One way to do that is to create “small academies within the schools.” Next year’s freshmen, for example, will be split into four houses. Another approach is to reinvent Kalani as a magnet school based on the theme of law. “Not just in the sense of attorneys,” says Van Cantfort, “but in all subjects. We would teach science through forensics, for example, and bring in the other subjects, such as math and physics.”
Recently, the redesigners at Kalani High attended a symposium for Kalani and all the schools that feed into it, trying to configure all of kindergarten through 12th grade so that the schools support each other. “The table I was at had administrators, teachers, parents, business people. I really had an eye-opening experience listening to how the non-educators perceived the education system,” recalls Van Cantfort. “They feel that kids coming out of high school are not prepared for the work force. Hearing that come from them, I felt kind of sad, because, as a teacher, I wondered, am I lacking? Likewise, it was eye-opening to the non-educators to see what teachers have to go through, how difficult it is to wade through the bureaucracy just to get to teaching.”
One thing that pushed Kalani up 43 places on our chart was a big gain in teacher satisfaction, expressed as the percentage of teachers who say they would send their own child to Kalani. Teachers there have found new reasons to feel involved. Another big gain was in math scores, from 33.3 percent meeting or exceeding proficiency to 50.8 percent.
“Our math department members have been working closely with one another to align the curriculum with the state standards from one grade to the next,” says Kalani principal Randian Porris-Tang. “We’d also have to thank the teachers at the intermediate and elementary schools; the whole complex has been working really hard.”
—A. Kam Napier
Our Sources
Where did we get our numbers? Satisfaction scores from the teachers, parents and students were collected by the Department of Education through its annual School Quality Survey, administered last spring and released in October 2003. The full survey results for each school run about 24 pages and offer valuable insights. We recommend that you read them, in full. They are available online at http://arch.k12.hi.us/school/sqs/.
To find out how satisfied teachers, parents and students are with their own schools, we used their responses to specific SQS questions that struck us as crucial. If you were figuring out where to enroll your own child, these are exactly the things you would ask.
Our teacher satisfaction score is the percentage of teachers agreeing, or strongly agreeing, with the statement, “I would send my own child to this school.” This year’s scores range from a low of 4.8 percent at Waianae Elementary to a high of 100 percent at 11 different schools throughout the state.
Our parent satisfaction score is the percentage of parents agreeing, or strongly agreeing, with the statement, “I would recommend my child’s school to other parents.” This year’s scores range from a low of 13.9 percent at Molokai High and Intermediate, to a high of 100 percent at Maunaloa Elementary, the only school to get a perfect parent satisfaction score.

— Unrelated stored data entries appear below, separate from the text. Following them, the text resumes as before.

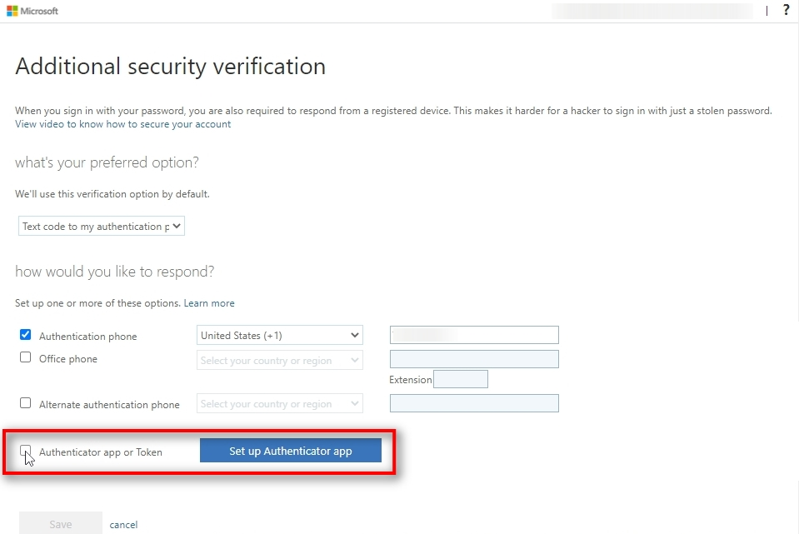Check the Authenticator app or Token box
The width and height of the screenshot is (799, 534).
coord(25,451)
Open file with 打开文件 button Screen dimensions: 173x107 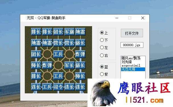click(132, 33)
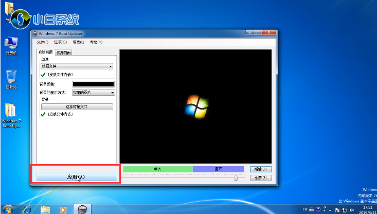The height and width of the screenshot is (214, 377).
Task: Click the 应用(A) apply button
Action: pos(76,177)
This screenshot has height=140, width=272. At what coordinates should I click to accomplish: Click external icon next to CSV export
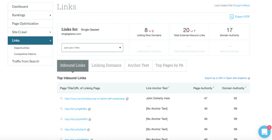249,79
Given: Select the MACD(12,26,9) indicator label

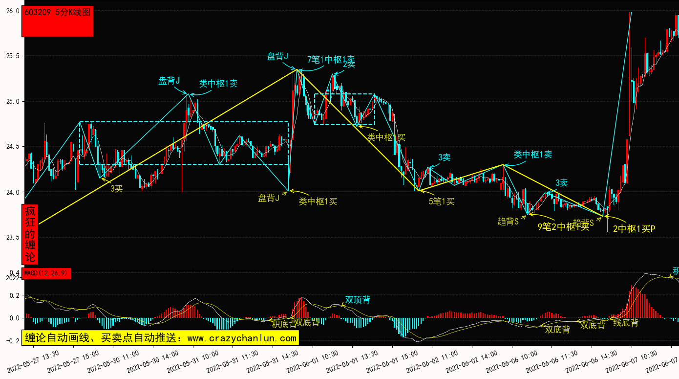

Our student satisfaction score is the percentage of students disagreeing with the statement, “If I could, I would go to a different public school.” This is the closest the SQS comes to asking students for bottom- line assessment of their own schools. In this case, disagreement is good, indicating that the students are happy or willing to attend their present school. This year’s scores range from a low of 20 percent at Kaaawa Elementary to a high of 86.5 percent at Aliiolani Elementary.
Each school’s math and reading scores come from the 2003 Hawaii State Assessment, administered last spring. The score for each school that you find in our chart is simply the percentage of students tested who met or exceeded the state’s proficiency standards. Math proficiency ranged from 0.0 percent at three Oahu elementary schools—where literally no student tested met Hawaii’s proficiency standards—to a high of 73.5 percent at Koko Head Elementary. Reading proficiency ranged from 10.8 percent at Anuenue School to a high of 85.7 percent at Momilani Elementary.